Josef Pieper, writing in 1955:
…Man has inalienable rights because he is created a person by the act of God, that is, an act beyond all human discussion. In the ultimate analysis, then, something is inalienably due to man because he is creatura. Moreover, as creature, man has the absolute duty to give another his due. Kant has expressed this in the following manner: “We have a divine Sovereign, and his divine gift to man is man’s right.”
Now a person may very well consider this to be true and may even give it his unqualified consent, but he may nevertheless discover that he himself finds it difficult to draw the conclusion that man’s right is unimpeachable because he is created by God. Pious declamation on solemn occasions is not enough. Fundamental truths must constantly be pondered anew lest they lose their fruitfulness. In this lies the significance of meditation: that truth may not cease to be present and effective in the active life.
Perhaps when all the consequences of a false presupposition suddenly become a threat men in their great terror will become aware that it no longer possible to call back to true and effective life a truth they have allowed to become remote — just for the sake of their survival.
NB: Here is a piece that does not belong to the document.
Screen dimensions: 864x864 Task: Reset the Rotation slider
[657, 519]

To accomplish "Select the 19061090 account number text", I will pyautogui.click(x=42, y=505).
Finally, it is no longer completely fantastic to think that a day may come when not the executioners alone will deny the existence of inalienable rights of men, but when even the victims will not be able to say why it is that they are suffering injustice… (pp. 51-52)
Excerpt from The Four Cardinal Virtues, a 1966 book collecting Pieper’s essays on prudence, fortitude, justice and temperance.
Pieper is a writer whose work heavily influences my understanding of the historical and theological moment in which we live.
I think one of the most important changes that the globalists made to society over the past century — mostly through educational systems and what Gen-Xers like me learned to call political correctness and moral relativism and dozens of other terms as the ideologies gathered force in the 1980s and 1990s — was to instill in human minds an inability to think of anything in the world as unequivocably true or false.
The destruction of concepts of truth and falsity has been very good for liars.
It’s helped them seed their lies throughout human institutions without detection or push-back.
Without clear, well-formed access to categories of true and false, an individual human being has no basis upon which to make moral judgments about the rightness and wrongness of his own acts and omissions, or acts and omissions taken by others.
Such thoughts are rendered almost completely unthinkable.
Without the categories of true and false, and the basis for moral judgments of right and wrong, humans are also cut off from legal recourse to human justice systems.
Because human justice systems — with their evidentiary rules and adversarial argument structures — are more or less faithful reflections of the whole human story, which is a laborious struggle against error, temptation and sin, aimed at moving toward closer union with eternal Truth: God.
Reducing and in many cases eliminating the human capacity to discern and speak truth, and the capacity to clearly refute false statements, lies, deceptions, has been a very effective way for globalists to disable and disarm the victims of the executioners.
They strangled a great deal of potential resistance in the cradle of the mind.